Course – LS – All

Get started with Spring and Spring Boot, through the Learn Spring course:

>> CHECK OUT THE COURSE

1. Overview

XMLUnit 2.x is a powerful library that helps us test and verify XML content, and comes in particularly handy when we know exactly what that XML should contain.

And so we’ll mainly be using XMLUnit inside unit tests to verify that what we have is valid XML, that it contains certain information or conforms to a certain style document.

Additionally, with XMLUnit, we have control over what kind of difference is important to us and which part of the style reference to compare with which part of your comparison XML.

Since we are focusing on XMLUnit 2.x and not XMLUnit 1.x, whenever we use the word XMLUnit, we are strictly referring to 2.x.
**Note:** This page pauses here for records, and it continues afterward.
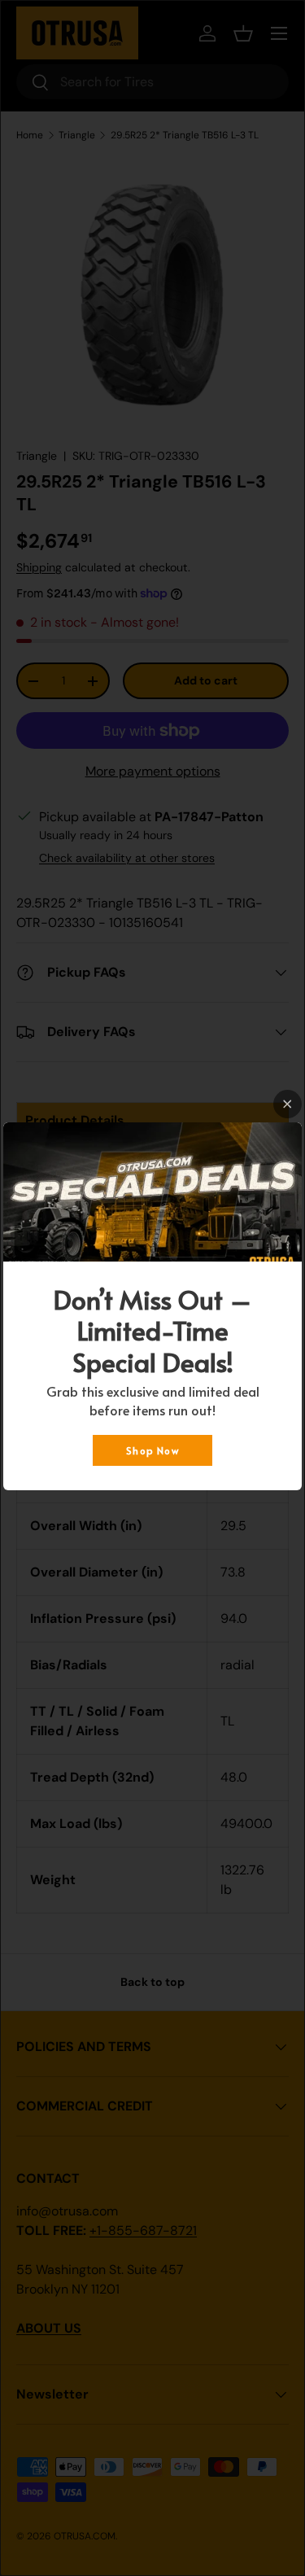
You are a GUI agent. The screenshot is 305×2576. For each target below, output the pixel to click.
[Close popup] (287, 1104)
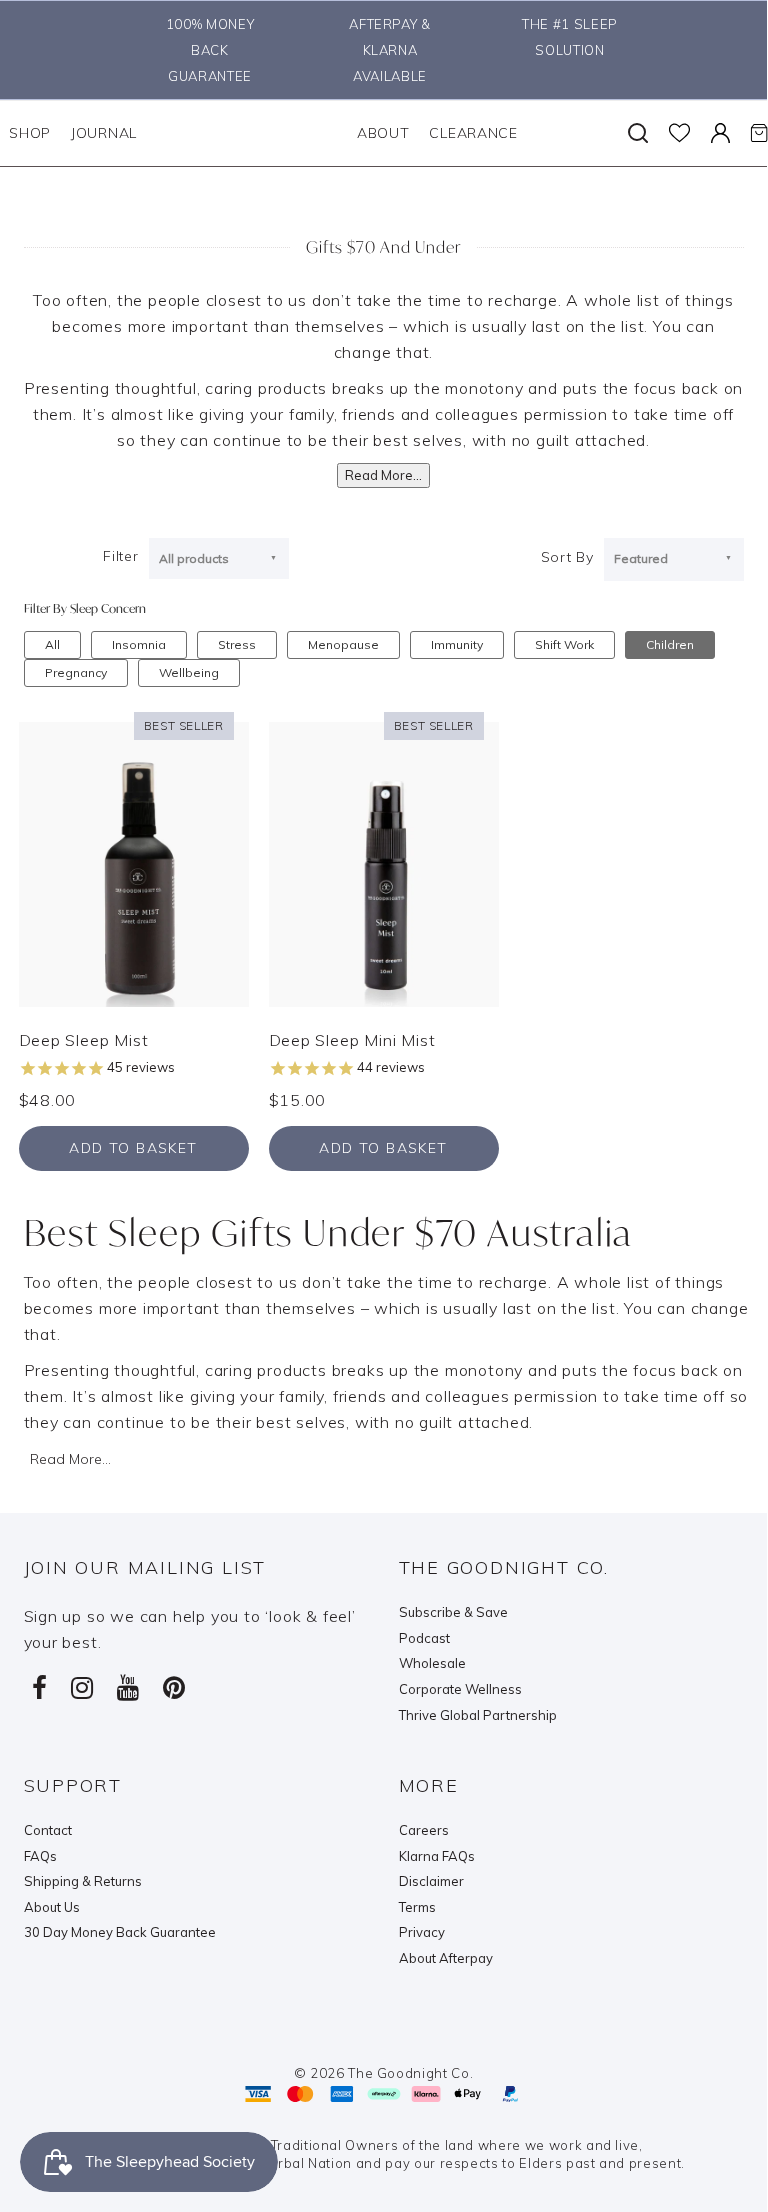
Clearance (473, 133)
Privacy (422, 1932)
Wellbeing (189, 672)
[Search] (638, 133)
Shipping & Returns (83, 1881)
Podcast (424, 1638)
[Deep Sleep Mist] (134, 862)
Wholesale (432, 1663)
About (383, 133)
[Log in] (720, 133)
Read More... (383, 475)
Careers (424, 1830)
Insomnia (139, 644)
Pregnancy (76, 672)
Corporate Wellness (460, 1689)
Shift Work (564, 644)
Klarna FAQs (437, 1856)
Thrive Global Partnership (478, 1715)
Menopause (343, 644)
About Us (52, 1907)
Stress (237, 644)
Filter (120, 556)
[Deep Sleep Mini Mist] (384, 862)
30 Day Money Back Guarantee (120, 1932)
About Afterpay (446, 1958)
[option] (205, 50)
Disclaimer (431, 1881)
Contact (48, 1830)
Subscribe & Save (453, 1612)
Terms (417, 1907)
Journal (104, 133)
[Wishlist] (679, 133)
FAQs (40, 1856)
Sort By (567, 557)
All (52, 644)
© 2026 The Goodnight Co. (384, 2073)
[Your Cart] (759, 133)
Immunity (457, 644)
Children (670, 644)
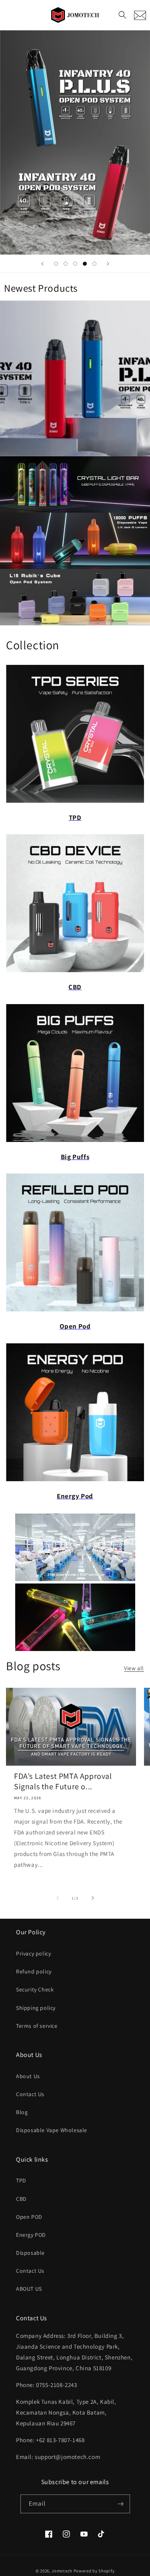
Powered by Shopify (94, 2571)
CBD (21, 2198)
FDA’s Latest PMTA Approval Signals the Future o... (63, 1781)
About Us (28, 2076)
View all (134, 1668)
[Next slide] (108, 264)
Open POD (29, 2216)
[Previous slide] (42, 264)
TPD (21, 2180)
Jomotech (62, 2571)
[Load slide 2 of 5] (65, 264)
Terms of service (37, 2025)
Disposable (30, 2252)
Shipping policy (36, 2007)
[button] (122, 15)
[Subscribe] (121, 2503)
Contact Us (30, 2094)
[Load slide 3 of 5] (75, 264)
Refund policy (34, 1971)
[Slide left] (57, 1898)
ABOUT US (29, 2288)
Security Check (35, 1989)
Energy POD (31, 2234)
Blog (22, 2112)
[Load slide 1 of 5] (56, 264)
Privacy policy (33, 1953)
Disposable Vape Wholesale (51, 2130)
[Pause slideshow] (141, 264)
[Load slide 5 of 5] (94, 264)
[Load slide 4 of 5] (85, 264)
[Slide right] (93, 1898)
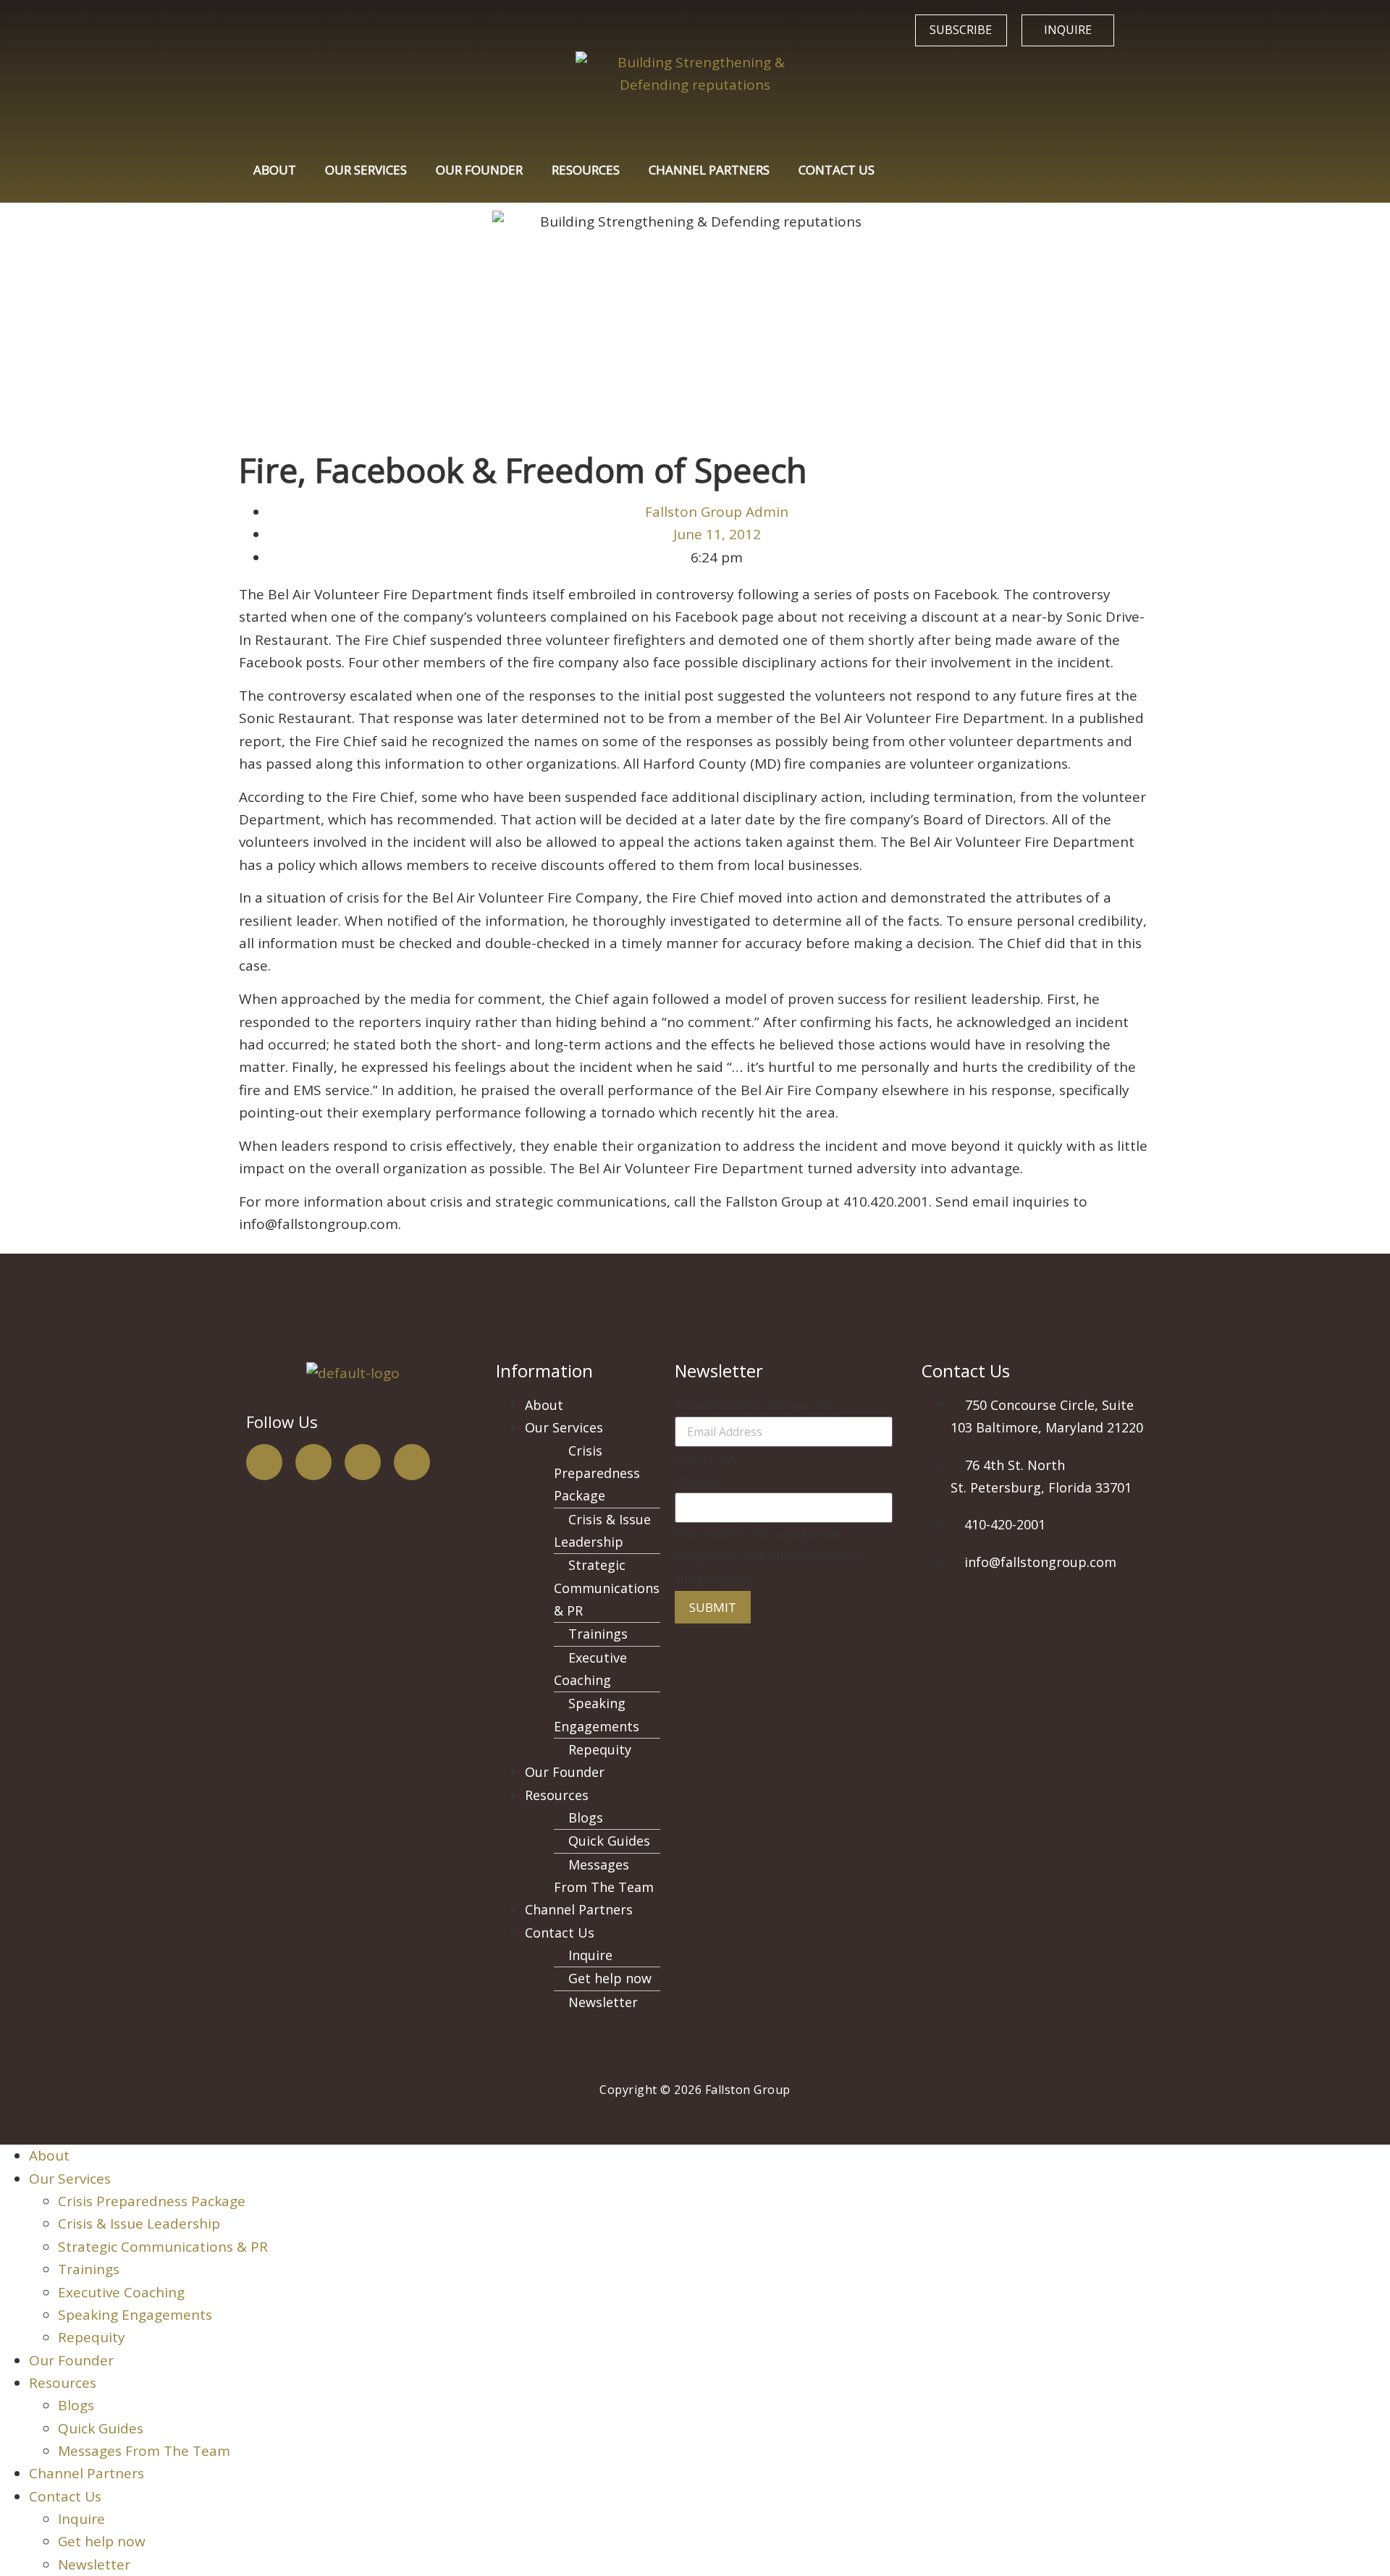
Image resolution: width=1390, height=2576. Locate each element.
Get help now (610, 1978)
Finally, we’ll also be using Hamcrest matchers for assertions, so it’s a good idea to brush up on Hamcrest in case you are not familiar with it.

2. XMLUnit Maven Setup

To use the library in our maven projects, we need to have the following dependencies in pom.xml:

<dependency>
    <groupId>org.xmlunit</groupId>
    <artifactId>xmlunit-core</artifactId>
    <version>2.2.1</version>
</dependency>

The latest version of xmlunit-core can be found by following this link. And:

<dependency>
    <groupId>org.xmlunit</groupId>
    <artifactId>xmlunit-matchers</artifactId>
    <version>2.2.1</version>
</dependency>

The latest version of xmlunit-matchers is available at this link.

3. Comparing XML

3.1. Simple Difference Examples

Let’s assume we have two pieces of XML. They are deemed to be identical when the content and sequence of the nodes in the documents are exactly the same, so the following test will pass:

@Test
public void given2XMLS_whenIdentical_thenCorrect() {
    String controlXml = "<struct><int>3</int><boolean>false</boolean></struct>";
    String testXml = "<struct><int>3</int><boolean>false</boolean></struct>";
    assertThat(testXml, CompareMatcher.isIdenticalTo(controlXml));
}

This next test fails as the two pieces of XML are similar but not identical as their nodes occur in a different sequence:

@Test
public void given2XMLSWithSimilarNodesButDifferentSequence_whenNotIdentical_thenCorrect() {
    String controlXml = "<struct><int>3</int><boolean>false</boolean></struct>";
    String testXml = "<struct><boolean>false</boolean><int>3</int></struct>";
    assertThat(testXml, assertThat(testXml, not(isIdenticalTo(controlXml)));
}

3.2. Detailed Difference Example

Differences between two XML documents above are detected by the Difference Engine.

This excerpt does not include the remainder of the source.